September 4, 2008
Our economy faces a grave threat because of the energy policy
and energy politics of the leadership in Congress. The recessions we went
through in 1990/91 and 2001 will look like minor economic slowdowns in
comparison. Anyone who is old enough to remember the economy
of the 1970s to early 1980s will understand just how devastating it is going to
be for the average American. It is too
late to prevent a recession; the effects have already
started. However, if we act boldly now,
we may be able to prevent the economy going into a major tailspin from
which we would not recover for years.
As the
unemployment
numbers released today indicate, the damage from our lack of a coherent and
comprehensive energy policy has begun.
Unemployment now stands at 6.1 percent, the highest it has been
since 2003, and it will continue to rise.
The only question remaining is how high it will go and how many more hundreds of
billions of dollars we will send overseas for imported oil before Congress acts
to actually increase domestic oil production, which would create hundreds of
thousands of new, good-paying jobs at the oil companies as well as in the
ship building, drilling rig, steel, and other supporting industries.
Many have blamed much of the current state of our economy on
the housing crisis. The truth is that
the housing crisis was, at least partially, just a symptom of the larger issue of
oil prices and the failure to increase domestic oil production. The
correlation between crude oil prices,
unemployment, inflation and interest rates is not well known but
as the following graphic illustrates, rapid oil price increases are always
followed by damage to the
economy. Rapid and prolonged oil price
increases, such as we have experienced for several years now, can only lead to
overwhelmingly severe damage to the economy if allowed to continue, such as
happened back in the 70s and early 80s.
Although the Democrats will do their best to
blame it on the
“failed economic policies of the Bush administration,” the blame lies
squarely
at the feet of Nancy Pelosi and Harry Reid. Their intransigence
over energy policy since President Bush took office in 2001 and failure
to
understand the laws of supply and demand are the root cause of high oil
prices. Their continued insistence on a conservation,
efficiency, and alternative energy only solution to the rising price of
oil has
not, will not, and cannot work. We must
have more domestic production; there is no other solution.

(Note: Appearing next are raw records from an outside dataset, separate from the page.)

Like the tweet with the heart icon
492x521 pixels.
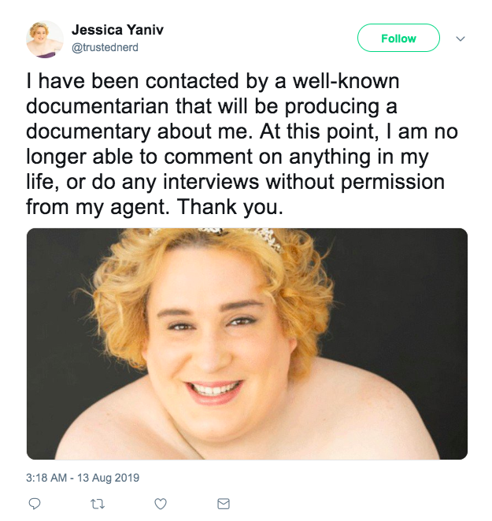click(x=161, y=504)
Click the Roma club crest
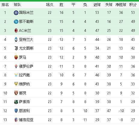The image size is (139, 125). coord(16,57)
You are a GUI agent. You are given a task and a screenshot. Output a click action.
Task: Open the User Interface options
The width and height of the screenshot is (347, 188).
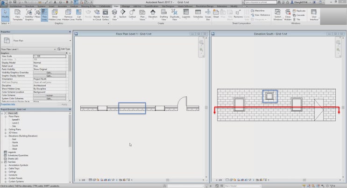click(x=314, y=14)
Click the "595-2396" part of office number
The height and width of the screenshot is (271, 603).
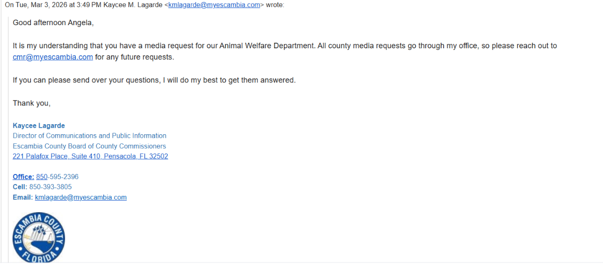(64, 177)
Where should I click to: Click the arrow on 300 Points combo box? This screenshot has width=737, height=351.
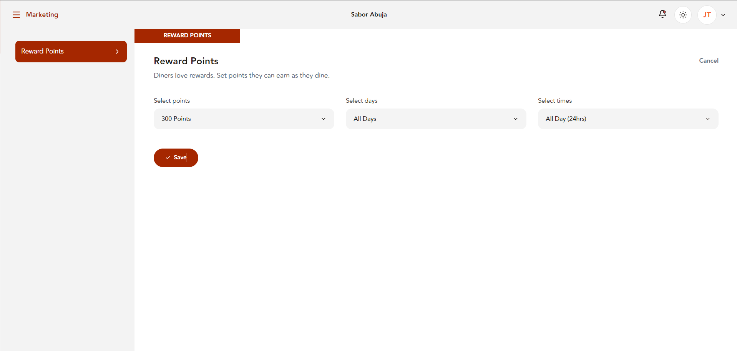324,119
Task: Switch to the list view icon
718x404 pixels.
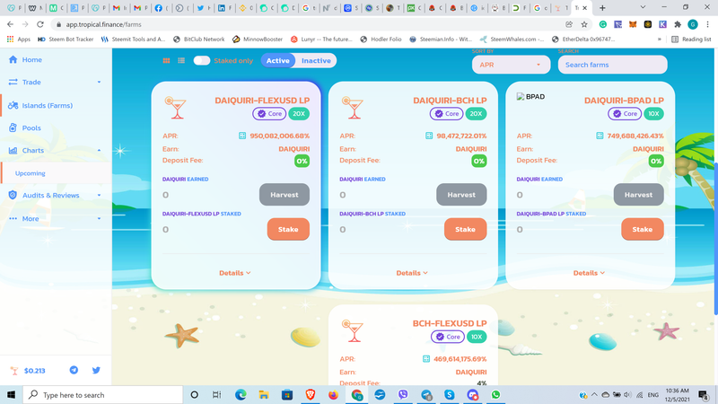Action: (181, 60)
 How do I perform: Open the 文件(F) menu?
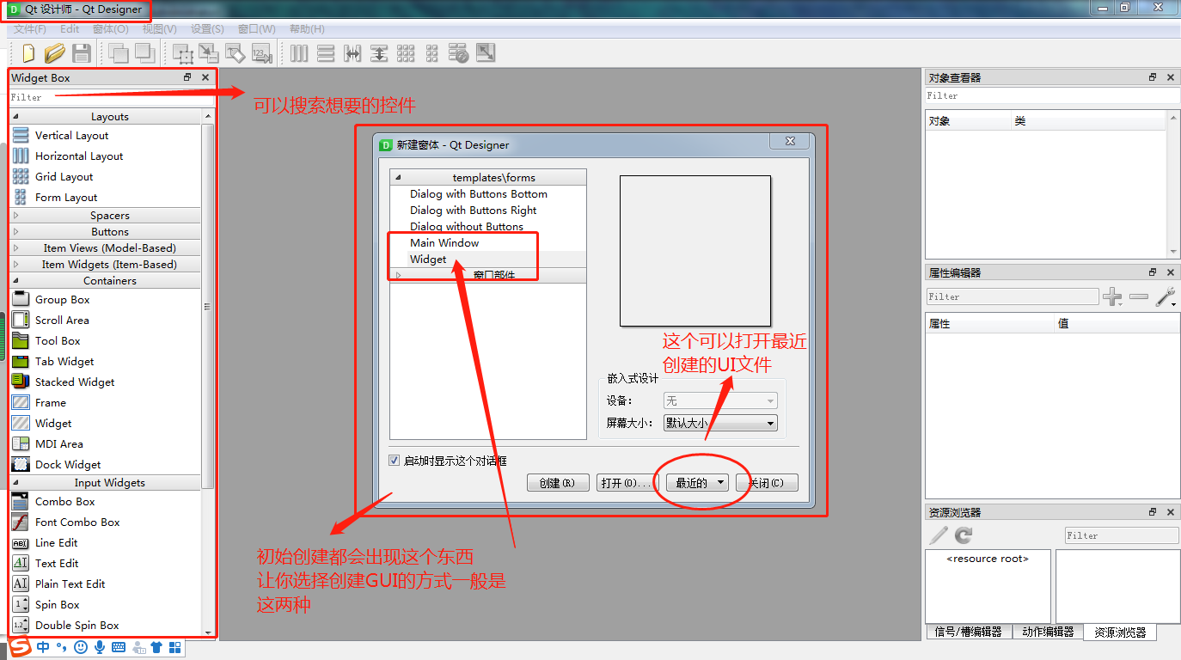click(28, 28)
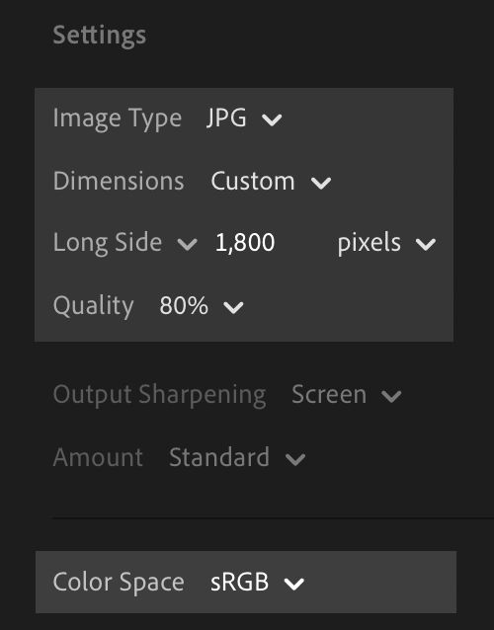Image resolution: width=494 pixels, height=630 pixels.
Task: Open the Color Space sRGB dropdown
Action: pos(257,583)
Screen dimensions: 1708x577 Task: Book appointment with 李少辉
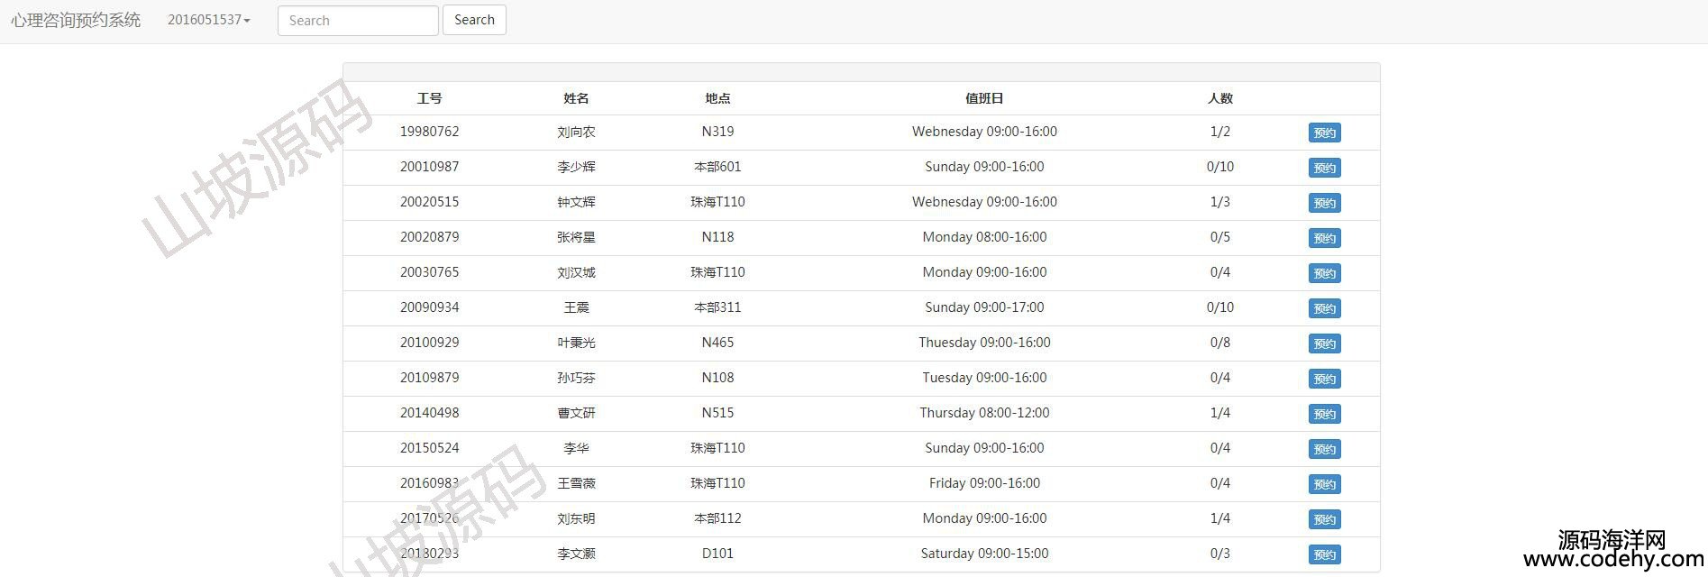1324,168
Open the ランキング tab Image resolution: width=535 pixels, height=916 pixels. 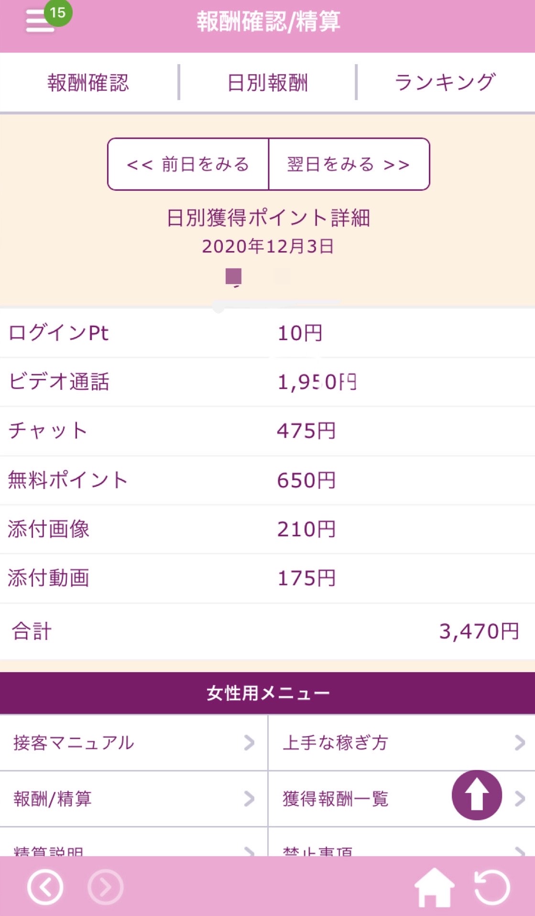(x=445, y=83)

We do not now have, nor are we ever projected to have, an electricity
problem; we have a domestic
oil production problem. All the talk
about wind and solar is just a distraction, a feel good appeal to people’s
emotions. Our dependence on imported
oil, along with growing demand in developing countries, has made oil a scarce
commodity. It need not be. We have
the resources offshore, in ANWR, oil shale, coal-to-liquids, heavy oil, and
tar sands to reduce the price of oil and eliminate our dependence on imports,
all that we lack is the political will to do it.
While other factors can and do effect the leading economic
indicators with or without oil price increases, there is no question that it is
the failed energy policies of the Democratic Party leadership that have allowed
oil prices to rise from about $20 per barrel in 2001 to almost $150 earlier
this year. Allowing those same policies
to continue will lead to economic ruin and we must do something about it
now. Every day we waste is going to
deepen and lengthen the inevitable recession we will endure.